In case I haven't made it clear -- AFS cells are not the only Rx services. I dislike any approach that requires me to design, implement, and run a magic "mapping server" for each and every Rx-based service. A large part of the point of rxgk was to introduce support for decent encryption and advanced features, allowing rx to be authenticated using any mechanism without requiring magic separate tools.
The purpose of aklog is not and never EVER EVER has been to "translate" tickets into a form that rxkad can use. User-mode applications can AND SHOULD use Kerberos tickets or other authentication mechanisms directly. IMHO it is important that this continue to be the case, not only for the cache manager but also for user-mode AFS tools and for non-AFS services like adm, stage, and others.
This requires that every client be able to perform all steps of the exchange, rather than retrieving a "token" someone else has prepared for them. It requires that clients be able to determine who to talk to to conduct the exchange, which is simplest when it is the same as the server you are trying to authenticate to. And it requires that rx application servers get to find out the client's actual identity, rather than relying on an external "mapping service" which hides the identity from them. If the server wants to map the client's authentication identity onto something else, then the server can perform that mapping or contact a service that does so. It should not be done beforehand by a client that has to guess what the server wants and which mapping service to talk to, and it should not be done in a fashion that changes the client's identity in his authentication credentials.
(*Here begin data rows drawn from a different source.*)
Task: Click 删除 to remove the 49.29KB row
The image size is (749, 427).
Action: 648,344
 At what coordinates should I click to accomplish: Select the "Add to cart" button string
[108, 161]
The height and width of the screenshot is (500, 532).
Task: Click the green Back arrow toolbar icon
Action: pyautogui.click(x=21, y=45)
The pratical approach was to map ahead, as it required no change to AFS.
It was fine for a quick hack for your AFS cell. It confuses clients who have to figure out what mapping service to talk to. It conflates authentication and authorization, which is usually a bad idea. And it doesn't do anything for non-AFS services, where the client doesn't know about your funny mapping service.
But maybe we are getting somewhere here. A single service could be fine but what do you do with x509 names as identies?
You give them to the rx application service and let it decide what to do with them. You tag them with an appropriate type, of course.
What is an AFS token? It has been a kerberos ticket, as it was small and had every thing you needed.
Well, if by everything you mean "except for a name that is not a Kerberos principal name, or a non-DES session key".
What if the authentication method is not Kerberos but some other gssapi? Do you generate a token that looks like a Kerberos ticket?
No. You never generate a token that looks like a Kerberos ticket. You generate a token that looks like an rxgk token.
How far into AFS do you go with using the authetication methods gssapi?
No further than the rxgk library, and whatever tool you use to do just-get-a-token-for-the-cache-manager.
That means that anything can use rxgk, not just AFS.
But some other issues include what does ls -l show for a file owner? the current AFS user and uid is nice, but what if the authenticaiton name was a X509 certificate? What do you show for cross realm/foreign users? Do you start using UUIDs and UUIDs for a user's realm?
You are living in a strange alternate universe.
Unless you are using a specially-modified ls, you get the AFS uid and whatever username that maps to in /etc/passwd or whatever nss mech you are using. You would, of course, continue to get that.
In response to your real question, AFS users continue to have names by which users and administrators refer to them. These are the names of PTS entries, but they are not the names used for authentication. The _fileserver_ knows a user by his vice ID, which it gets by asking the ptserver to look up the authentication ID -- just like today, except you stop lying to the fileserver about the user's authentication ID, because it stops being necessary to do so.